Australians have been warned to stay indoors as the country's heat wave hits a record highs.
In the South Australian town of Port Augusta, temperatures hit 48.5C on Tuesday, the highest since records began in 1962.
According to the country's meteorological bureau, the past four days are among Australia's top ten warmest days on records.
Temperatures were set to soar to more than 45C on Wednesday in parts of New South Wales, South Australia, and Victoria.
"Avoid physical activity, stay well hydrated - it's vital at this time," said Richard Broome, director of environmental health for the New South Wales state government.
He also urged people to stay indoors during the heat of the day.
For the four-fifths of Australia's 25 million people who live on the coast, the summer typically means lazing on the beach and watching cricket.
But the unusually high temperatures add to a sense of exhaustion for a farm economy already reeling from a year of drought.
"The weather is not good news for summer grain crops such as sorghum," said Phin Ziebell, agribusiness economist, National Australia Bank.
"Many east coast farmers are still reeling from the winter wheat crops, which suffered from recent drought."
Australia, the world's fourth-largest wheat exporter, saw the production of the grain fall to a 10-year low this year when dry weather wilted crops.
With unusually dry pasture, the danger of bushfires looms.
Emergency workers were forced to battle more than 100 fires across the northeast coast late last year when unprecedented hot weather triggered a wave of blazes.
Meanwhile, in New South Wales, the local government announced plans to mechanically pump oxygen into lakes and rivers after hundreds of thousands of fish have died in heatwave conditions.

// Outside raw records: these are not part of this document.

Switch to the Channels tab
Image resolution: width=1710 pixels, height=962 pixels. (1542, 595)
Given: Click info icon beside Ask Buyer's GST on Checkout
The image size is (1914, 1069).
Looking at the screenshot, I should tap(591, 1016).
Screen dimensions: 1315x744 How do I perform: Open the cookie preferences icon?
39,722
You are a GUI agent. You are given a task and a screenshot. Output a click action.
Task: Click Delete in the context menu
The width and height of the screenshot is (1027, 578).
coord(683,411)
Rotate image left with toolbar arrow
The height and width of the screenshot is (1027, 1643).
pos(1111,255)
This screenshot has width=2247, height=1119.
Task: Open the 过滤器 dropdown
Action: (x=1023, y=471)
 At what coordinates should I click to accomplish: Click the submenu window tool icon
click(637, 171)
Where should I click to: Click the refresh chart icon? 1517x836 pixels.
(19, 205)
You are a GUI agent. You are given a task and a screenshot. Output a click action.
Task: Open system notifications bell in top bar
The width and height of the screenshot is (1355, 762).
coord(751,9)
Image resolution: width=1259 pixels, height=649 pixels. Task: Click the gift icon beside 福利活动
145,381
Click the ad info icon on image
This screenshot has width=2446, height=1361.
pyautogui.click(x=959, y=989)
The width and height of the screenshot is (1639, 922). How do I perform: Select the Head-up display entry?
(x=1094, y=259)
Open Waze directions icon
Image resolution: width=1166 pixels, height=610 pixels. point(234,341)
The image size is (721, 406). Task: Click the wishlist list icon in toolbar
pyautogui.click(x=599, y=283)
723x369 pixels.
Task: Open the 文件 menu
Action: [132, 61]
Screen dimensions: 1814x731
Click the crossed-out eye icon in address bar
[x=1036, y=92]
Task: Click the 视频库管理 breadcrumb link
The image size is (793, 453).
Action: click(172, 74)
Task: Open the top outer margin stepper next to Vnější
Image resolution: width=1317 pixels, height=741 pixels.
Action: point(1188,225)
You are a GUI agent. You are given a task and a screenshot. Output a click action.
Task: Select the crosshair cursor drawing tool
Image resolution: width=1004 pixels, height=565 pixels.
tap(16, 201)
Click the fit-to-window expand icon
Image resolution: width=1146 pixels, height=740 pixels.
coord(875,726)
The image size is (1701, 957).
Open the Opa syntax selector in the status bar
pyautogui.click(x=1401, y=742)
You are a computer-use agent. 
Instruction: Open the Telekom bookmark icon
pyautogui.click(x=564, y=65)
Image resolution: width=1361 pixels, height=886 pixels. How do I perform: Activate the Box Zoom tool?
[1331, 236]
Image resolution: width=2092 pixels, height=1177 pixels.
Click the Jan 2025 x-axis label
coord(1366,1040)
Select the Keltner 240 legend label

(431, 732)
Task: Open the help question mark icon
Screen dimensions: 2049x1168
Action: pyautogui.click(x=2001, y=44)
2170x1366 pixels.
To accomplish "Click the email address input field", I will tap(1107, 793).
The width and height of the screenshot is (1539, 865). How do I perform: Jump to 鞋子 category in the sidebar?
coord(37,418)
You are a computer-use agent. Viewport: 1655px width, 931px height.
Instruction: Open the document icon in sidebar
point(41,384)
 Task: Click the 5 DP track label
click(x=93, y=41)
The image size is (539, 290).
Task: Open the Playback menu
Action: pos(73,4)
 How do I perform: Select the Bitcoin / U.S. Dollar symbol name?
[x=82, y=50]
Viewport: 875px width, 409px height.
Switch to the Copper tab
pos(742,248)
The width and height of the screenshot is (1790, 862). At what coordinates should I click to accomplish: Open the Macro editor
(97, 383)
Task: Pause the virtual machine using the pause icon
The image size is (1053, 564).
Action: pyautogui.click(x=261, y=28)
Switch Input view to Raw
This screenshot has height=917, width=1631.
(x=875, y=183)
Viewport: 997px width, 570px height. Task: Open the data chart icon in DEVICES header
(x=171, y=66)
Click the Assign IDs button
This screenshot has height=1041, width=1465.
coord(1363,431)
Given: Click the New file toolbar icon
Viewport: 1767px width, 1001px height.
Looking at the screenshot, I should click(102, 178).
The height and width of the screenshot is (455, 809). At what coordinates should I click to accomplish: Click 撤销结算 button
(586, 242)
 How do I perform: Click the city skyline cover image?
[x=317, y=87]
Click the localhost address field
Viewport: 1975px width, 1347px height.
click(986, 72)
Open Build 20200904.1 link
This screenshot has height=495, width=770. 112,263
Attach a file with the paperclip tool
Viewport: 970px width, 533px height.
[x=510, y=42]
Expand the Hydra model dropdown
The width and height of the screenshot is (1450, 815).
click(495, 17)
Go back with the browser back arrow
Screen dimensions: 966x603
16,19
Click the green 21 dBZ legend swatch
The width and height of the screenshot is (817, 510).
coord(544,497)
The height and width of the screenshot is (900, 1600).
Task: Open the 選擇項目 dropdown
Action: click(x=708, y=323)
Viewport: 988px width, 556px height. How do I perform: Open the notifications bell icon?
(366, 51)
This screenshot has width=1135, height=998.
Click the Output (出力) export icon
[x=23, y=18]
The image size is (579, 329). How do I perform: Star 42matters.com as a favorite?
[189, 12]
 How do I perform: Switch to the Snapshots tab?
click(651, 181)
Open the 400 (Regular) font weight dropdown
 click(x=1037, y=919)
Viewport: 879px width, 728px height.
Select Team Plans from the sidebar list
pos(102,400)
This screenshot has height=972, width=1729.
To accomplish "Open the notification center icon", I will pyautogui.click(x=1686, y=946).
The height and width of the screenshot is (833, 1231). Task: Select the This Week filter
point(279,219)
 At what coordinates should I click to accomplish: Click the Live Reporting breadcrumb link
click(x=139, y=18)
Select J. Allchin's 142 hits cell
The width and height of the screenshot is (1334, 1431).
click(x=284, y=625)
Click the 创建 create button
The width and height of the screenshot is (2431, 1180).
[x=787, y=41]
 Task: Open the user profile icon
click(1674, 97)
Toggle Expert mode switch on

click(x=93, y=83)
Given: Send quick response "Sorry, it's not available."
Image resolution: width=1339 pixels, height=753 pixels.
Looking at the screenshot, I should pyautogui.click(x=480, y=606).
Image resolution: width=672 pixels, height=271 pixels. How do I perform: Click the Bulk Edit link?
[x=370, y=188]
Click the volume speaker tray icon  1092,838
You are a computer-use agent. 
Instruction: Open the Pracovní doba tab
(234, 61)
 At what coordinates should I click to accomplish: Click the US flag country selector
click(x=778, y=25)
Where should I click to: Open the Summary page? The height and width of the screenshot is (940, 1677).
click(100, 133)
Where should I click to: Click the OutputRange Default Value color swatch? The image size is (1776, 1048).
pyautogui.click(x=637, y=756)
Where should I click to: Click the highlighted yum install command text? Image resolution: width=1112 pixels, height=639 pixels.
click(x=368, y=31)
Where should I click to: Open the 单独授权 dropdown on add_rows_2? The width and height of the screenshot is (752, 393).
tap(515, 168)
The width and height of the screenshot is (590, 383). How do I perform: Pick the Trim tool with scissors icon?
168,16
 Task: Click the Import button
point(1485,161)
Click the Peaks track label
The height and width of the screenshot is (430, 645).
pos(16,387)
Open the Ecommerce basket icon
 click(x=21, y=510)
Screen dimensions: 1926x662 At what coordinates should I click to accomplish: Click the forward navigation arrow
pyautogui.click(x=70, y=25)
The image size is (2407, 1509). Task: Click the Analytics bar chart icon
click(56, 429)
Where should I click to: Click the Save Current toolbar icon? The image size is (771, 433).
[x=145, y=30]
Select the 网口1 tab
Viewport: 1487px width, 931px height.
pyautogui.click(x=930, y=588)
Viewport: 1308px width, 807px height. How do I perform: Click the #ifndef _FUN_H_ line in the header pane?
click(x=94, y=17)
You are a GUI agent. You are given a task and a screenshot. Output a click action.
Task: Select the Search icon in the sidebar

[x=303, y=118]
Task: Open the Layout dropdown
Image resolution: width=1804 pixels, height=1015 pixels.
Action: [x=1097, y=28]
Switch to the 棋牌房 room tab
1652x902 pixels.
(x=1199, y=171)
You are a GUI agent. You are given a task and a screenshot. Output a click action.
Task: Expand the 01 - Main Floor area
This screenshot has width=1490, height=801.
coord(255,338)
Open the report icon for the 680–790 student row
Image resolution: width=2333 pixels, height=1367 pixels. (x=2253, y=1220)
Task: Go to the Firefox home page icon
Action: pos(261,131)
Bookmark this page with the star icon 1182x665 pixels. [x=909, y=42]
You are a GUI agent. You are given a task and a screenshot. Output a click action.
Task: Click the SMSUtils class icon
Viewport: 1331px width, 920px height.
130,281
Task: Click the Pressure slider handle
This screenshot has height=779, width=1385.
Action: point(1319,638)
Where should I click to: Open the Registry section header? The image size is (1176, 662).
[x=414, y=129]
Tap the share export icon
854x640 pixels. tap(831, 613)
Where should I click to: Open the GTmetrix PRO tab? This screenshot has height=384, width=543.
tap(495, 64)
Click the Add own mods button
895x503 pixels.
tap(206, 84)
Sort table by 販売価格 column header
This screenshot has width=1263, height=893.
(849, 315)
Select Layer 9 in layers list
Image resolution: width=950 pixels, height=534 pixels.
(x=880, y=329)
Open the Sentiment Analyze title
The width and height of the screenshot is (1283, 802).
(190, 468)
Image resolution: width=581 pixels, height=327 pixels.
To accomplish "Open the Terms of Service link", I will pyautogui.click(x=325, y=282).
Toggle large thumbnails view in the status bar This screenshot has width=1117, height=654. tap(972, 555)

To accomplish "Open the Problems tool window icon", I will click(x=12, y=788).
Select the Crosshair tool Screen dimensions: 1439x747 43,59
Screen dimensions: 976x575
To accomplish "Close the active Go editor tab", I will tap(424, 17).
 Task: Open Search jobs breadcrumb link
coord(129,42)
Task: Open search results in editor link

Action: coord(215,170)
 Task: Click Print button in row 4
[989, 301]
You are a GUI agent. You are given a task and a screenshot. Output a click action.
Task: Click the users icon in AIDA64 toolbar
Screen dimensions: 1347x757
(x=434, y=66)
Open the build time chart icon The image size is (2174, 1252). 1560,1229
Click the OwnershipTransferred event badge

Up to a million dead fish were found floating last week in the Darling River in western New South Wales state and the state government announced that 1,800 more rotting fish had since been found in Lake Hume in the state's south.
For the third straight year, extreme heat in Australia is causing bats to fall out of trees dead in alarming numbers.
According to The Cairns Post, temperatures higher than 40 deg C, 104+ deg F, have killed hundreds of flying foxes, who just fall to the floor dead or dying from the extreme heat.
The extreme weather has been taking a toll on the Far North’s flying foxes, who are dropping by the dozen from trees — and causing a potential public health risk.
Wildlife carers say they are struggling with the overwhelming numbers of bats becoming affected by heat stress in colonies in Cairns, Edmonton, Gordonvale, and Townsville.